[[ DATA open ]]
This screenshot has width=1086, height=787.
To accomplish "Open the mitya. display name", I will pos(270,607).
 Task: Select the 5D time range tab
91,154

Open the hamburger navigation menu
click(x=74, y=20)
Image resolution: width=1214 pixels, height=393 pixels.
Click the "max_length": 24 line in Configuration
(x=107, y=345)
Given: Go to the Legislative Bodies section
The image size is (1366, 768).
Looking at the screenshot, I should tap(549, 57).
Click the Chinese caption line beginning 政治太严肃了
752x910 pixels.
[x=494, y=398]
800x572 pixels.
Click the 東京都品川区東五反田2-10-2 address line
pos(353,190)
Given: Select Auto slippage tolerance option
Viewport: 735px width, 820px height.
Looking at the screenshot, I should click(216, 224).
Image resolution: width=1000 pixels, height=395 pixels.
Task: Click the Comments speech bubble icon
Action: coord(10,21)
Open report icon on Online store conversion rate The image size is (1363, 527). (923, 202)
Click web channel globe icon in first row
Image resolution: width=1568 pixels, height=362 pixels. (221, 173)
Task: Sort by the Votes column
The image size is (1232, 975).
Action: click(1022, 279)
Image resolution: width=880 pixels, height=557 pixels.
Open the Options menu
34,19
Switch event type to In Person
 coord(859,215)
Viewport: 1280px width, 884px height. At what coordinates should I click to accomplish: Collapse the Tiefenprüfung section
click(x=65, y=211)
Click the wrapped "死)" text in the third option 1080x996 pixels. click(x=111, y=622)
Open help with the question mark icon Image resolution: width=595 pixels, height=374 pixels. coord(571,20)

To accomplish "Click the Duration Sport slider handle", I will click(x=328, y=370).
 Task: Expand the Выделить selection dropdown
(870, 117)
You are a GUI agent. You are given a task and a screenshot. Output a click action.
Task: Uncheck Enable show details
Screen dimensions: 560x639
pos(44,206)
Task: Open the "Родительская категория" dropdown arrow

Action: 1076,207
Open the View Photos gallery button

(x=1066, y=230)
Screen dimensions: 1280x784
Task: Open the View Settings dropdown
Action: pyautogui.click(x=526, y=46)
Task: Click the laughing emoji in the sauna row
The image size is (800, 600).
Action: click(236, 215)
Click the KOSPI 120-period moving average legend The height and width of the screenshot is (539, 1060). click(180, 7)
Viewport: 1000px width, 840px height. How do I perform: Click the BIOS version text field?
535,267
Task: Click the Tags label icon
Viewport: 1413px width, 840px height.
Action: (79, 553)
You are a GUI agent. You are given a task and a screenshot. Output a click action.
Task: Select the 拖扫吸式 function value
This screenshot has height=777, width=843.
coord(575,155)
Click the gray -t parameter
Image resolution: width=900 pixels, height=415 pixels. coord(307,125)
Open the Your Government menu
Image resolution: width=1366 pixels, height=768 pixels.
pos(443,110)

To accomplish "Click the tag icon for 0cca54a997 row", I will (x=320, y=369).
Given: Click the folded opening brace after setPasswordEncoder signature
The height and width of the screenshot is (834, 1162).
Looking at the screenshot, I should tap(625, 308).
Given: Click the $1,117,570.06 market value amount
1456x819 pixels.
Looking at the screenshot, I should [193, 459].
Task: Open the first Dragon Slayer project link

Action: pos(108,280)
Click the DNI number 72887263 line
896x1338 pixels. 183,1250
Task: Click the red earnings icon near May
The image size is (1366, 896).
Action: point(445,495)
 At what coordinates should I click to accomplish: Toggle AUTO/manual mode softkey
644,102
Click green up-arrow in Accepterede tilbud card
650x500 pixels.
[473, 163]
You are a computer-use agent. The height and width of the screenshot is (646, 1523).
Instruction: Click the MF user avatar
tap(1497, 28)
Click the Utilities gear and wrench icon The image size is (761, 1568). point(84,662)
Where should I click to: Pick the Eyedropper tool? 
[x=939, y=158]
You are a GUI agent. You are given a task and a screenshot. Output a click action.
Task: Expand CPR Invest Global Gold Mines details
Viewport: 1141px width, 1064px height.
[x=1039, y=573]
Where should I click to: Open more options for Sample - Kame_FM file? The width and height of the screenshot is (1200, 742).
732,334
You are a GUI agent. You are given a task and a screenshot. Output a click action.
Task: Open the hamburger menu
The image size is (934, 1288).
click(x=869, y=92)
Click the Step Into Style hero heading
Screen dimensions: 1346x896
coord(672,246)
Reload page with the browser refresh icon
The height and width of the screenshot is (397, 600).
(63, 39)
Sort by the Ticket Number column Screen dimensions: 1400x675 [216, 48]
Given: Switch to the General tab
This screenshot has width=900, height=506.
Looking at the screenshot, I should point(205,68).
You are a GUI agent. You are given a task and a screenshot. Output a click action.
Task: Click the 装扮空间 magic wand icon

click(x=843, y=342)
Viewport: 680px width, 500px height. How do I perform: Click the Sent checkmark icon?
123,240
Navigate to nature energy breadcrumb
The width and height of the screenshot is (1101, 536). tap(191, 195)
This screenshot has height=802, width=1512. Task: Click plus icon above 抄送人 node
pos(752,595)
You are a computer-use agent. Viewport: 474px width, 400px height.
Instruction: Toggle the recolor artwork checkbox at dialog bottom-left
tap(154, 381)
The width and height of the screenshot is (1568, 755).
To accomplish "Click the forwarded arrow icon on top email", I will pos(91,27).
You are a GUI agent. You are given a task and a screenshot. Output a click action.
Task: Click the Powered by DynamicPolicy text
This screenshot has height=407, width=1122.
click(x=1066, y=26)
[[ DATA closed ]]
■ **TASK INSTRUCTIONS**
Could you copy exactly the line containing "You are a computer-use agent. Viewport: 474px" and each line after it through the end of the records, and nothing else?

■ **SOLUTION**
You are a computer-use agent. Viewport: 474px width, 400px height.
Instruction: Toggle the recolor artwork checkbox at dialog bottom-left
tap(154, 381)
The width and height of the screenshot is (1568, 755).
To accomplish "Click the forwarded arrow icon on top email", I will pos(91,27).
You are a GUI agent. You are given a task and a screenshot. Output a click action.
Task: Click the Powered by DynamicPolicy text
This screenshot has height=407, width=1122.
click(x=1066, y=26)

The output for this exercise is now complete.